[Items stored from a collection]

%%

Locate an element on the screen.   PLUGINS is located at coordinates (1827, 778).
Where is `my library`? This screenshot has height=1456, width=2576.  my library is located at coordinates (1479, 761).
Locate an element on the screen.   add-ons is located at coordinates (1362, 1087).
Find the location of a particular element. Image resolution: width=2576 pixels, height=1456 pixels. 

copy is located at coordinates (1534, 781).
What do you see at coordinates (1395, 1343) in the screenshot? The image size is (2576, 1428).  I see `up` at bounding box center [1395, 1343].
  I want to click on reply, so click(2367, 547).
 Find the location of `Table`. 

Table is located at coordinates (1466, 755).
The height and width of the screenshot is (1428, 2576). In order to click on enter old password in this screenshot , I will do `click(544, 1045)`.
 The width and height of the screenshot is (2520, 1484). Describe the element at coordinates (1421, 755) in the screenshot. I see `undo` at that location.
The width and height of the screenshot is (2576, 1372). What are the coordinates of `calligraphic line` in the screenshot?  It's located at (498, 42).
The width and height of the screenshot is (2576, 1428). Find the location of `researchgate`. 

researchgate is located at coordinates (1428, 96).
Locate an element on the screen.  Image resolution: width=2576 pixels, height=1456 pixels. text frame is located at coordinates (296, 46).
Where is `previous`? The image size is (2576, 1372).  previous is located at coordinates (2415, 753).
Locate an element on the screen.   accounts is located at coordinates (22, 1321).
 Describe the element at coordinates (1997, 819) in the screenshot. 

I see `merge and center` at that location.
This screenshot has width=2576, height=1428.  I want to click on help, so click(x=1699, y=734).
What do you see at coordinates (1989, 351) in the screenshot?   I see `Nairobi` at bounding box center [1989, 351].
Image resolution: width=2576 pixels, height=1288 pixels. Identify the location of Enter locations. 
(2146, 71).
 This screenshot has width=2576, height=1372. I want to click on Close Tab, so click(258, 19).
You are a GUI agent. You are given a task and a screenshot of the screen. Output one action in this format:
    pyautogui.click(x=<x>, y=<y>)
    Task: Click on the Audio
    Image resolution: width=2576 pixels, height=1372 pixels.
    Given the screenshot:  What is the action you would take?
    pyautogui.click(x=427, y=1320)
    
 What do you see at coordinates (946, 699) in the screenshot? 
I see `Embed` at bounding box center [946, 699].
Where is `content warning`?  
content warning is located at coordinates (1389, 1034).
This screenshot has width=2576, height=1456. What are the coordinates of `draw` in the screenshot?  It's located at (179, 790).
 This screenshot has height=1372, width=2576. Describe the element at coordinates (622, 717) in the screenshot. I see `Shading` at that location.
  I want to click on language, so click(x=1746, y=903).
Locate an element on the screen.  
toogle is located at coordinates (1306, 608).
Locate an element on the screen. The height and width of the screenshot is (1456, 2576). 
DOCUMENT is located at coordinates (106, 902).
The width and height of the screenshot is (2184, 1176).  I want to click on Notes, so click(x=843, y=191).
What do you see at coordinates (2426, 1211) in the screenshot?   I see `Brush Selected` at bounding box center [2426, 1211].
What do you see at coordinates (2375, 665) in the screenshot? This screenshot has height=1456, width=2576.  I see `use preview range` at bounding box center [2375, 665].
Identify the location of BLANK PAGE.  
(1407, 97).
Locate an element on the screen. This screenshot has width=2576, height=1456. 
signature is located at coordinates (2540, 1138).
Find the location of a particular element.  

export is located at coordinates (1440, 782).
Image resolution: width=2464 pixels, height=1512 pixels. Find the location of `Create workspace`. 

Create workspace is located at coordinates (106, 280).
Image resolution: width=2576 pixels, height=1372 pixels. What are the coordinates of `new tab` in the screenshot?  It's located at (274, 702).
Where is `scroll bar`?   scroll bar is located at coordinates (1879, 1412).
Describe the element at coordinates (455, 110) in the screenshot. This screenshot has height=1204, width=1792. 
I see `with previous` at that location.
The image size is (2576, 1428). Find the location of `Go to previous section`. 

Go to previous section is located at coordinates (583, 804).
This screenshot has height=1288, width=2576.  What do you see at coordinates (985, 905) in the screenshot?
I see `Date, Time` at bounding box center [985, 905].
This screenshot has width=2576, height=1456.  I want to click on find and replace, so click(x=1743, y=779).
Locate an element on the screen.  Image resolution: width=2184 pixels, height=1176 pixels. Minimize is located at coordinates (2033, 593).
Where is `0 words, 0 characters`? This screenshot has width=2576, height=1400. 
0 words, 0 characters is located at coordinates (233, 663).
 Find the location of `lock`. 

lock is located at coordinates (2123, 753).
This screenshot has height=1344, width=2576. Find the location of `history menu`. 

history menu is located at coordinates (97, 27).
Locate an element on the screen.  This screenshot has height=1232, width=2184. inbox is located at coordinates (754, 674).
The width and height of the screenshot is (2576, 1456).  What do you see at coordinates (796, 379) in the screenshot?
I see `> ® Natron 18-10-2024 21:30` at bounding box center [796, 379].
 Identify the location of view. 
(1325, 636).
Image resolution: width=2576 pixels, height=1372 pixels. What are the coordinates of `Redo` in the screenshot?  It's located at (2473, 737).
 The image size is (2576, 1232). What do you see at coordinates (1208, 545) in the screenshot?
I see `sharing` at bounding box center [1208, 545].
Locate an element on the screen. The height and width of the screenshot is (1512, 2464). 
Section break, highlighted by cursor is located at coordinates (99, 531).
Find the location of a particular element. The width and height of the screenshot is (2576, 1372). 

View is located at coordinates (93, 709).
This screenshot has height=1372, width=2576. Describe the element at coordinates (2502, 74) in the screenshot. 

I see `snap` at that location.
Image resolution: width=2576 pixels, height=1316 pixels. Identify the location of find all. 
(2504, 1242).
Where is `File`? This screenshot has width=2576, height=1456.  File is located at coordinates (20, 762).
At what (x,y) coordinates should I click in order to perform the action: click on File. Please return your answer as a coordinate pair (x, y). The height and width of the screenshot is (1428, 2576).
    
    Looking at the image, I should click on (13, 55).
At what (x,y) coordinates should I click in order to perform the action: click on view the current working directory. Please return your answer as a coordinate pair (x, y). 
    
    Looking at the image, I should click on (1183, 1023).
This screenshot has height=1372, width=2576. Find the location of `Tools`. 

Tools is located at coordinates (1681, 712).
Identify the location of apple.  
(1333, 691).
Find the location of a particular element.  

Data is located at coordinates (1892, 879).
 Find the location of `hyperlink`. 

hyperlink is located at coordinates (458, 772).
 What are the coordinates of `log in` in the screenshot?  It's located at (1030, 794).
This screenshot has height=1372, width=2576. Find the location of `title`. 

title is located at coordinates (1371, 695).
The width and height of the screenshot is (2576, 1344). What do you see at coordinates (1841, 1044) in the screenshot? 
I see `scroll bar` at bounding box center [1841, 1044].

%%

> _Short task_
Recast all of the material above as a numbered list with one item per line. Leave out the blank lines.

> _Complete response_
1. Locate an element on the screen.   PLUGINS is located at coordinates (1827, 778).
2. Where is `my library`? This screenshot has height=1456, width=2576.  my library is located at coordinates (1479, 761).
3. Locate an element on the screen.   add-ons is located at coordinates (1362, 1087).
4. Find the location of a particular element. Image resolution: width=2576 pixels, height=1456 pixels. 
5. copy is located at coordinates (1534, 781).
6. What do you see at coordinates (1395, 1343) in the screenshot? The image size is (2576, 1428).  I see `up` at bounding box center [1395, 1343].
7.   I want to click on reply, so click(2367, 547).
8.  Find the location of `Table`. 
9. Table is located at coordinates (1466, 755).
10. The height and width of the screenshot is (1428, 2576). In order to click on enter old password in this screenshot , I will do `click(544, 1045)`.
11.  The width and height of the screenshot is (2520, 1484). Describe the element at coordinates (1421, 755) in the screenshot. I see `undo` at that location.
12. The width and height of the screenshot is (2576, 1372). What are the coordinates of `calligraphic line` in the screenshot?  It's located at (498, 42).
13. The width and height of the screenshot is (2576, 1428). Find the location of `researchgate`. 
14. researchgate is located at coordinates (1428, 96).
15. Locate an element on the screen.  Image resolution: width=2576 pixels, height=1456 pixels. text frame is located at coordinates (296, 46).
16. Where is `previous`? The image size is (2576, 1372).  previous is located at coordinates (2415, 753).
17. Locate an element on the screen.   accounts is located at coordinates (22, 1321).
18.  Describe the element at coordinates (1997, 819) in the screenshot. 
19. I see `merge and center` at that location.
20. This screenshot has width=2576, height=1428.  I want to click on help, so click(x=1699, y=734).
21. What do you see at coordinates (1989, 351) in the screenshot?   I see `Nairobi` at bounding box center [1989, 351].
22. Image resolution: width=2576 pixels, height=1288 pixels. Identify the location of Enter locations. 
23. (2146, 71).
24.  This screenshot has width=2576, height=1372. I want to click on Close Tab, so click(258, 19).
25. You are a GUI agent. You are given a task and a screenshot of the screen. Output one action in this format:
26.     pyautogui.click(x=<x>, y=<y>)
27.     Task: Click on the Audio
28.     Image resolution: width=2576 pixels, height=1372 pixels.
29.     Given the screenshot:  What is the action you would take?
30.     pyautogui.click(x=427, y=1320)
31.  What do you see at coordinates (946, 699) in the screenshot? 
32. I see `Embed` at bounding box center [946, 699].
33. Where is `content warning`?  
34. content warning is located at coordinates (1389, 1034).
35. This screenshot has width=2576, height=1456. What are the coordinates of `draw` in the screenshot?  It's located at (179, 790).
36.  This screenshot has height=1372, width=2576. Describe the element at coordinates (622, 717) in the screenshot. I see `Shading` at that location.
37.   I want to click on language, so click(x=1746, y=903).
38. Locate an element on the screen.  
39. toogle is located at coordinates (1306, 608).
40. Locate an element on the screen. The height and width of the screenshot is (1456, 2576). 
41. DOCUMENT is located at coordinates (106, 902).
42. The width and height of the screenshot is (2184, 1176).  I want to click on Notes, so click(x=843, y=191).
43. What do you see at coordinates (2426, 1211) in the screenshot?   I see `Brush Selected` at bounding box center [2426, 1211].
44. What do you see at coordinates (2375, 665) in the screenshot? This screenshot has height=1456, width=2576.  I see `use preview range` at bounding box center [2375, 665].
45. Identify the location of BLANK PAGE.  
46. (1407, 97).
47. Locate an element on the screen. This screenshot has width=2576, height=1456. 
48. signature is located at coordinates (2540, 1138).
49. Find the location of a particular element.  
50. export is located at coordinates (1440, 782).
51. Image resolution: width=2464 pixels, height=1512 pixels. Find the location of `Create workspace`. 
52. Create workspace is located at coordinates (106, 280).
53. Image resolution: width=2576 pixels, height=1372 pixels. What are the coordinates of `new tab` in the screenshot?  It's located at (274, 702).
54. Where is `scroll bar`?   scroll bar is located at coordinates (1879, 1412).
55. Describe the element at coordinates (455, 110) in the screenshot. This screenshot has height=1204, width=1792. 
56. I see `with previous` at that location.
57. The image size is (2576, 1428). Find the location of `Go to previous section`. 
58. Go to previous section is located at coordinates (583, 804).
59. This screenshot has height=1288, width=2576.  What do you see at coordinates (985, 905) in the screenshot?
60. I see `Date, Time` at bounding box center [985, 905].
61. This screenshot has width=2576, height=1456.  I want to click on find and replace, so click(x=1743, y=779).
62. Locate an element on the screen.  Image resolution: width=2184 pixels, height=1176 pixels. Minimize is located at coordinates (2033, 593).
63. Where is `0 words, 0 characters`? This screenshot has width=2576, height=1400. 
64. 0 words, 0 characters is located at coordinates (233, 663).
65.  Find the location of `lock`. 
66. lock is located at coordinates (2123, 753).
67. This screenshot has height=1344, width=2576. Find the location of `history menu`. 
68. history menu is located at coordinates (97, 27).
69. Locate an element on the screen.  This screenshot has height=1232, width=2184. inbox is located at coordinates (754, 674).
70. The width and height of the screenshot is (2576, 1456).  What do you see at coordinates (796, 379) in the screenshot?
71. I see `> ® Natron 18-10-2024 21:30` at bounding box center [796, 379].
72.  Identify the location of view. 
73. (1325, 636).
74. Image resolution: width=2576 pixels, height=1372 pixels. What are the coordinates of `Redo` in the screenshot?  It's located at (2473, 737).
75.  The image size is (2576, 1232). What do you see at coordinates (1208, 545) in the screenshot?
76. I see `sharing` at bounding box center [1208, 545].
77. Locate an element on the screen. The height and width of the screenshot is (1512, 2464). 
78. Section break, highlighted by cursor is located at coordinates (99, 531).
79. Find the location of a particular element. The width and height of the screenshot is (2576, 1372). 
80. View is located at coordinates (93, 709).
81. This screenshot has height=1372, width=2576. Describe the element at coordinates (2502, 74) in the screenshot. 
82. I see `snap` at that location.
83. Image resolution: width=2576 pixels, height=1316 pixels. Identify the location of find all. 
84. (2504, 1242).
85. Where is `File`? This screenshot has width=2576, height=1456.  File is located at coordinates (20, 762).
86. At what (x,y) coordinates should I click in order to perform the action: click on File. Please return your answer as a coordinate pair (x, y). The height and width of the screenshot is (1428, 2576).
87.     Looking at the image, I should click on (13, 55).
88. At what (x,y) coordinates should I click in order to perform the action: click on view the current working directory. Please return your answer as a coordinate pair (x, y). 
89.     Looking at the image, I should click on (1183, 1023).
90. This screenshot has height=1372, width=2576. Find the location of `Tools`. 
91. Tools is located at coordinates (1681, 712).
92. Identify the location of apple.  
93. (1333, 691).
94. Find the location of a particular element.  
95. Data is located at coordinates (1892, 879).
96.  Find the location of `hyperlink`. 
97. hyperlink is located at coordinates (458, 772).
98.  What are the coordinates of `log in` in the screenshot?  It's located at (1030, 794).
99. This screenshot has height=1372, width=2576. Find the location of `title`. 
100. title is located at coordinates (1371, 695).
101. The width and height of the screenshot is (2576, 1344). What do you see at coordinates (1841, 1044) in the screenshot? 
102. I see `scroll bar` at bounding box center [1841, 1044].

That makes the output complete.